Basic Operations |
Variable Declaration |
val x: Int = 10 // Immutable
var y: Int = 20 // Mutable |
|
Collections |
val list = List(1, 2, 3, 4, 5)
val array = Array(1, 2, 3, 4, 5)
val map = Map("a" -> 1, "b" -> 2, "c" -> 3) |
Spark Setup |
Initialize Spark Session |
import org.apache.spark.sql.SparkSession
val spark = SparkSession.builder.appName("Spark App").config("spark.master", "local").getOrCreate() |
RDD Operations |
Create RDD |
val rdd = spark.sparkContext.parallelize(Seq(1, 2, 3, 4, 5)) |
|
Transformations |
val mappedRDD = rdd.map(_ * 2)
val filteredRDD = rdd.filter(_ > 2) |
|
Actions |
val collected = rdd.collect()
val count = rdd.count()
val firstElement = rdd.first() |
DataFrame Operations |
Create DataFrame |
import spark.implicits._
val df = Seq((1, "a"), (2, "b"), (3, "c")).toDF("id", "value") |
|
Show DataFrame |
df.show() |
|
DataFrame Transformations |
val filteredDF = df.filter($"id" > 1)
val selectedDF = df.select("value")
val withColumnDF = df.withColumn("new_column", $"id" * 2) |
|
SQL Queries |
df.createOrReplaceTempView("table")
val sqlDF = spark.sql("SELECT * FROM table WHERE id > 1") |
Dataset Operations |
Create Dataset |
case class Record(id: Int, value: String)

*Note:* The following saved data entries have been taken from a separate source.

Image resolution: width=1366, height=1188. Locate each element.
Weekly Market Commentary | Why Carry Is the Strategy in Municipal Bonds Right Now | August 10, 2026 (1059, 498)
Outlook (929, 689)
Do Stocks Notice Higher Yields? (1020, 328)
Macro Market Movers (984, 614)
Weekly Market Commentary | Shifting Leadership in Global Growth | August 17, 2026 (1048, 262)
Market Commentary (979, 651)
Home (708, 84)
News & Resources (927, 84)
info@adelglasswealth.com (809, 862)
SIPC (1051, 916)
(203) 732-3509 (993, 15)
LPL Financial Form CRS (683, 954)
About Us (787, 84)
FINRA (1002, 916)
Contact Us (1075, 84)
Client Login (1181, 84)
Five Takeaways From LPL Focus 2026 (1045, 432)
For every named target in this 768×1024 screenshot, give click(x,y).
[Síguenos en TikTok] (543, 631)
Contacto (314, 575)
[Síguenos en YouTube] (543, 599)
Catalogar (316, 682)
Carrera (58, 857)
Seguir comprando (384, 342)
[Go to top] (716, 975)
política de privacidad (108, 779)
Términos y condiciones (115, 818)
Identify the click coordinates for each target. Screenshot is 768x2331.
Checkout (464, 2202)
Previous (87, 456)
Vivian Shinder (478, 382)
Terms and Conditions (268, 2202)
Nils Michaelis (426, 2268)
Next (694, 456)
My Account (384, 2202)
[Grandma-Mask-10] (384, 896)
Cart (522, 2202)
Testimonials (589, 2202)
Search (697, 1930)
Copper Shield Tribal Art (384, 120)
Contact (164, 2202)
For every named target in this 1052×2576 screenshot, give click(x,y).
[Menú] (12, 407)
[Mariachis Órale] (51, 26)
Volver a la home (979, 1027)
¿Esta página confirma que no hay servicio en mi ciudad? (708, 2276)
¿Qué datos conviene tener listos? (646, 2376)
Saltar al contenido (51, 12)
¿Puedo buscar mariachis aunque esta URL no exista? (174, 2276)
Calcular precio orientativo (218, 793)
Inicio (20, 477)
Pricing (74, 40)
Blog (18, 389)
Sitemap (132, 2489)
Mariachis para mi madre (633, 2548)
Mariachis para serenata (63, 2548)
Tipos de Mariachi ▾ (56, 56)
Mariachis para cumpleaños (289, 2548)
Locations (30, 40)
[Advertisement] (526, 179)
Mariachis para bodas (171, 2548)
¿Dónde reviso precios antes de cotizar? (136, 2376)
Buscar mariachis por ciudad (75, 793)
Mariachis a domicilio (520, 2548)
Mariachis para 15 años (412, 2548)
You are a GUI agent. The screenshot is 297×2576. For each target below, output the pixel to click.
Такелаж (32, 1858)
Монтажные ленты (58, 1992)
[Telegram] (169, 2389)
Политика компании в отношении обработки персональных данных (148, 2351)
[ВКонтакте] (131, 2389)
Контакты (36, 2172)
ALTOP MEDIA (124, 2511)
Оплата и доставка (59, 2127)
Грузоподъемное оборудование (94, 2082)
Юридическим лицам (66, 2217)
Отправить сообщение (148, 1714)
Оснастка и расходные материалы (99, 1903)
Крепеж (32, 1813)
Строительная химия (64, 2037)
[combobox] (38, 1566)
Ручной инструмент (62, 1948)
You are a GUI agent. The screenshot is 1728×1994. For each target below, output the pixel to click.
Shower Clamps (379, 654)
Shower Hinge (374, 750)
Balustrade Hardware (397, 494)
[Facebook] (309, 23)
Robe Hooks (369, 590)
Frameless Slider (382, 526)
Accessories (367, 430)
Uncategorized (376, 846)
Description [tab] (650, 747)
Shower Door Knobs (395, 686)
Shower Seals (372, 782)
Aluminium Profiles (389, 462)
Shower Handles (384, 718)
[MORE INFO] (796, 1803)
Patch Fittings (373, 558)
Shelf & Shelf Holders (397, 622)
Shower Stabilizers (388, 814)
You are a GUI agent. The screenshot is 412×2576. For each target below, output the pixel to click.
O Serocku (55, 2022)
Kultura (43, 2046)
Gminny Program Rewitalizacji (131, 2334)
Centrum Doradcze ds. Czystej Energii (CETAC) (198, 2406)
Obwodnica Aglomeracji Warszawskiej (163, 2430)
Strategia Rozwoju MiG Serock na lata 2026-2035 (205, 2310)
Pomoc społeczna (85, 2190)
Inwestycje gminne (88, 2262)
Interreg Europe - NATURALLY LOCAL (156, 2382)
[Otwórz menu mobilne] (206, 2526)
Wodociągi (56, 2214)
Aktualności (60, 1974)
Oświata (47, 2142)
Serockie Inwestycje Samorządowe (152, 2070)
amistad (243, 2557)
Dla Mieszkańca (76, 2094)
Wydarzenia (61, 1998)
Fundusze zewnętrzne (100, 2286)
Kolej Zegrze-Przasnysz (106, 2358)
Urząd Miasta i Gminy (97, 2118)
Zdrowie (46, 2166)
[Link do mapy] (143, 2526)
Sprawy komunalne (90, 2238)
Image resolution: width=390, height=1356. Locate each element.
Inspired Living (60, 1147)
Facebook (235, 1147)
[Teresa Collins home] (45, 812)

val ds = Seq(Record(1, "a"), Record(2, "b"), Record(3, "c")).toDS() |
|
Dataset Transformations |
val filteredDS = ds.filter(_.id > 1)
val mappedDS = ds.map(record => record.copy(value = record.value.toUpperCase)) |
Conversions |
RDD to DataFrame |
val rddToDF = rdd.toDF("numbers") |
|
DataFrame to RDD |
val dfToRDD = df.rdd |
|
DataFrame to Dataset |
val dfToDS = df.as[Record] |
|
Dataset to DataFrame |
val dsToDF = ds.toDF() |
Reading and Writing Data |
Read CSV |
val csvDF = spark.read.option("header", "true").csv("path/to/file.csv") |
|
Write CSV |
df.write.option("header", "true").csv("path/to/save") |
|
Read Parquet |
val parquetDF = spark.read.parquet("path/to/file.parquet") |
|
Write Parquet |
df.write.parquet("path/to/save") |
Common Data Engineering Functions |
GroupBy and Aggregations |
val groupedDF = df.groupBy("id").count()
val aggregatedDF = df.groupBy("id").agg(sum("value")) |
|
Join Operations |
val df1 = Seq((1, "a"), (2, "b")).toDF("id", "value1")
val df2 = Seq((1, "x"), (2, "y")).toDF("id", "value2")
val joinedDF = df1.join(df2, "id") |
|
Window Functions |
import org.apache.spark.sql.expressions.Window
import org.apache.spark.sql.functions._
val windowSpec = Window.partitionBy("id").orderBy("value")
val windowedDF = df.withColumn("rank", rank().over(windowSpec)) |
|
UDFs (User-Defined Functions) |
import org.apache.spark.sql.functions.udf
val addOne = udf((x: Int) => x + 1)
val dfWithUDF = df.withColumn("new_value", addOne($"id")) |